Work task: Copy out the passage below about the organic mattress protector, word for word and in full.

Excerpt to read:
● ● ● ● ● ● ●
And to go in a little bit on our mattress protector, it is a certified organic mattress protector that we use. It is certified organic cotton. It is two heavy layers of organic cotton. And right in between is a very thin, almost you can’t detect it with the eye, it’s like a film. And it’s a food-grade polyethylene layer that goes through. And what’s important about it being food grade is that it being a food grade like barrier, it won’t leach. Like food is very particular, like the USDA, you can’t wrap, you know, certain vegetables or certain, you know, meat products in just any plastic because it will leach into that product. So our barriers are organic mattress protectors use that same barrier to keep everything out of your bed. And it actually is waterproof, but it doesn’t feel crinkly, it doesn’t sleep hot. They’re really nice.
● ● ● ● ● ● ●
Data segment:
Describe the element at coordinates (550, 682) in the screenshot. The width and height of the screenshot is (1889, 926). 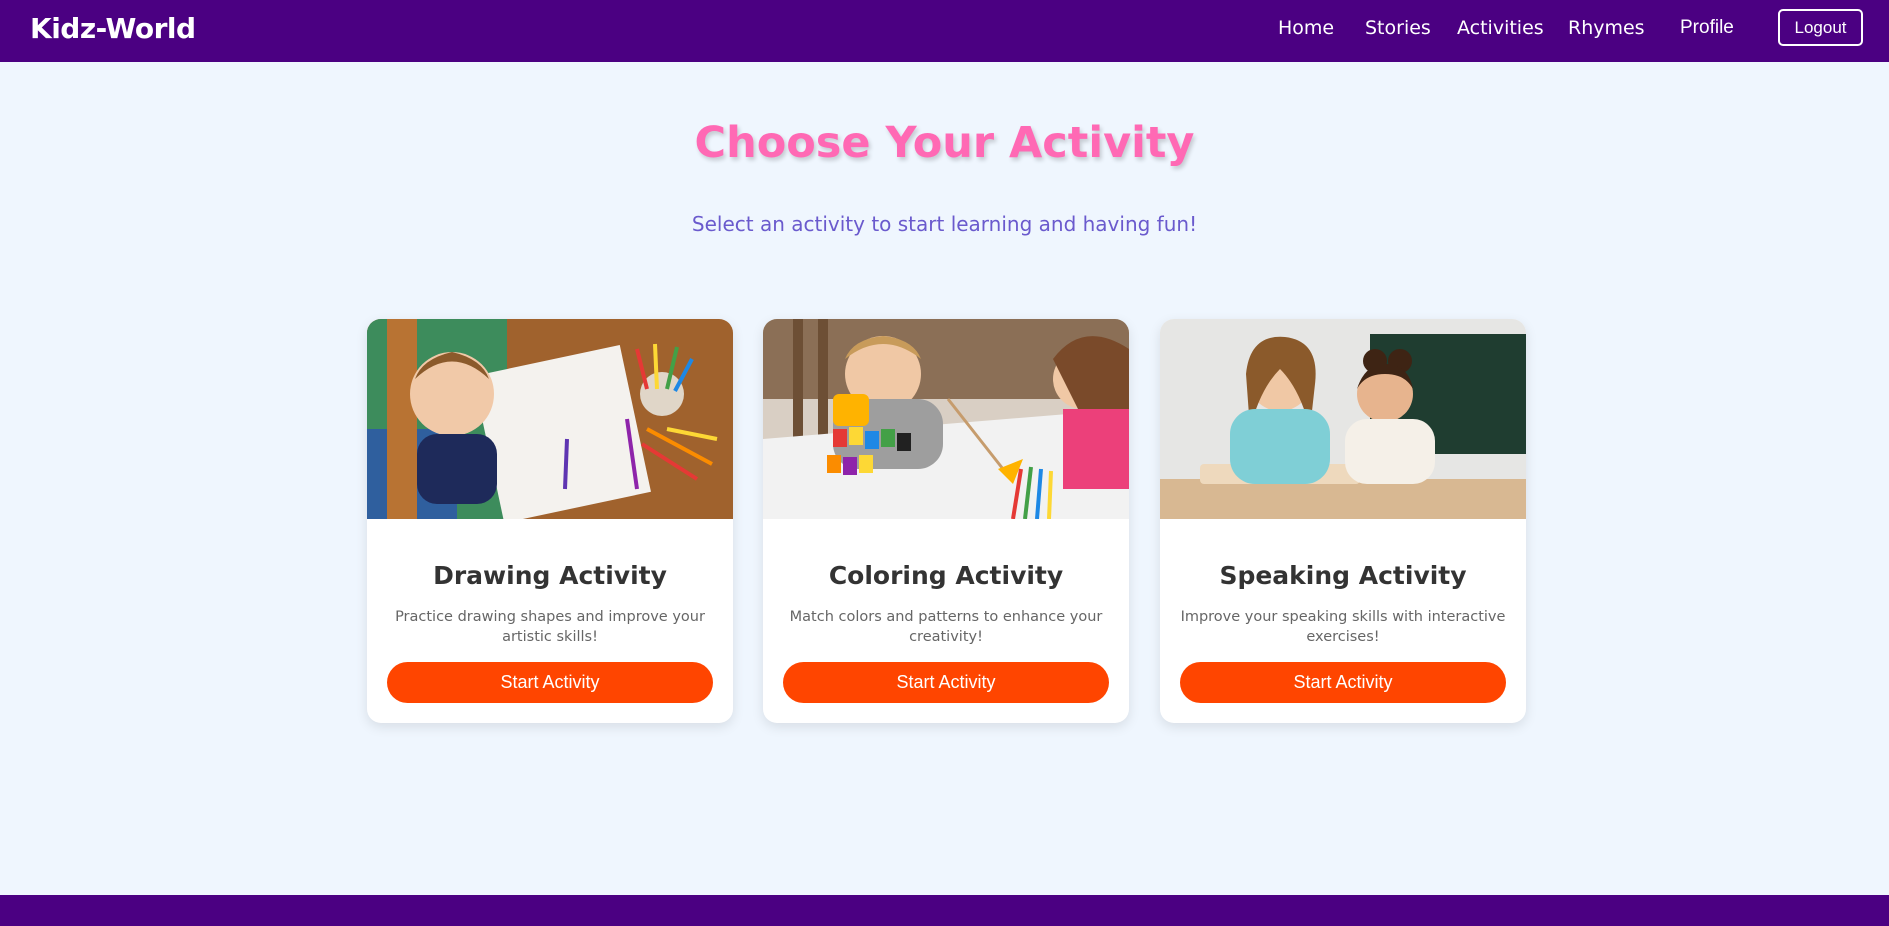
● ● ● ● ● ● ●
Your solution:
And to go in a little bit on our mattress protector, it is a certified organic mattress protector that we use. It is certified organic cotton. It is two heavy layers of organic cotton. And right in between is a very thin, almost you can’t detect it with the eye, it’s like a film. And it’s a food-grade polyethylene layer that goes through. And what’s important about it being food grade is that it being a food grade like barrier, it won’t leach. Like food is very particular, like the USDA, you can’t wrap, you know, certain vegetables or certain, you know, meat products in just any plastic because it will leach into that product. So our barriers are organic mattress protectors use that same barrier to keep everything out of your bed. And it actually is waterproof, but it doesn’t feel crinkly, it doesn’t sleep hot. They’re really nice.